§ DATA FOR PROCESSING
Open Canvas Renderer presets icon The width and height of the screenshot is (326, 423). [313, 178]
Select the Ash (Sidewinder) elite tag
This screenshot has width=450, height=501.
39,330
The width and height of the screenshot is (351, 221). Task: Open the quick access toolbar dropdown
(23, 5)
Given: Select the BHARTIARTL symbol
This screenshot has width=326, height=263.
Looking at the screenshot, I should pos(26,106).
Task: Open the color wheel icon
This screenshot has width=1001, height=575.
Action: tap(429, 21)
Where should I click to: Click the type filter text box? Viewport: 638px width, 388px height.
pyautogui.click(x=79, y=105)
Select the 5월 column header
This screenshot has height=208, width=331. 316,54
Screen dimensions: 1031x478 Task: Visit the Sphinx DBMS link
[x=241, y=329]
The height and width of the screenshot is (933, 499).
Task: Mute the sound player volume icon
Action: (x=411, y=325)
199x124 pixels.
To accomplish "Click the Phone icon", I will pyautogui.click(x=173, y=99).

* * *

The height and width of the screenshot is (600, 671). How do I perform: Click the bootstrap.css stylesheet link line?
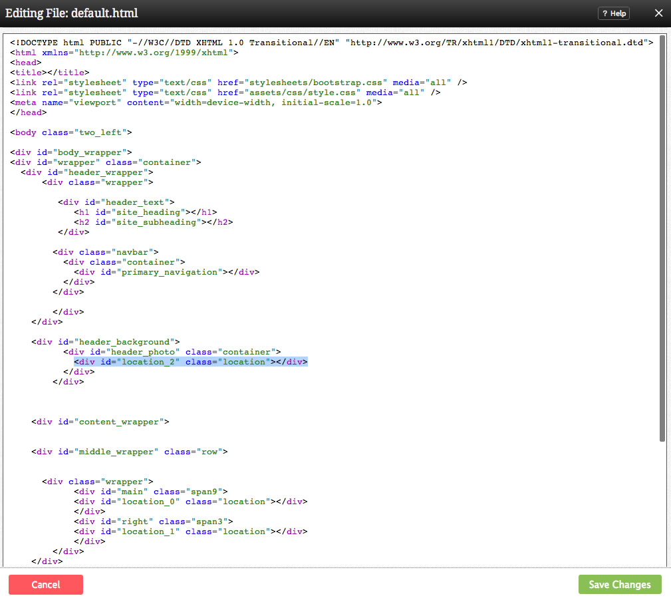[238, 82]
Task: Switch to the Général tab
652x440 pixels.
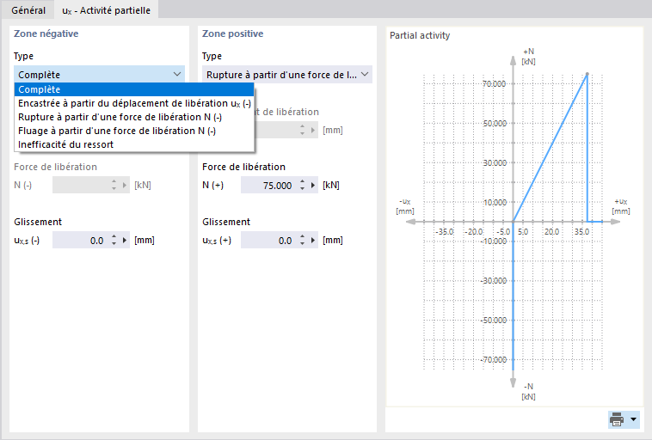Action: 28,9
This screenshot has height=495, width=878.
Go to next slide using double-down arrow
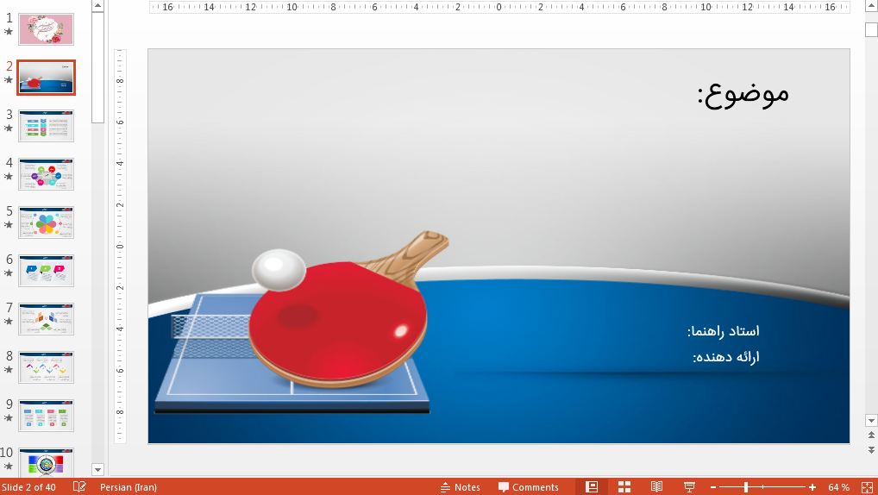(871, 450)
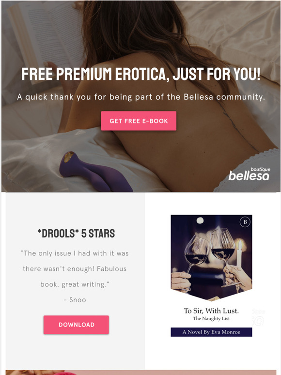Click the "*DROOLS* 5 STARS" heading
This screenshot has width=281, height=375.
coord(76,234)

§ WHAT IS EXPECTED
Take from the material above the lines running from the one with "Select the 5월 column header" through the one with "199x124 pixels.", and repeat them exactly, with nothing else.

§ RESPONSE AREA
Select the 5월 column header
This screenshot has height=208, width=331. 316,54
Screen dimensions: 1031x478 Task: Visit the Sphinx DBMS link
[x=241, y=329]
The height and width of the screenshot is (933, 499).
Task: Mute the sound player volume icon
Action: (x=411, y=325)
199x124 pixels.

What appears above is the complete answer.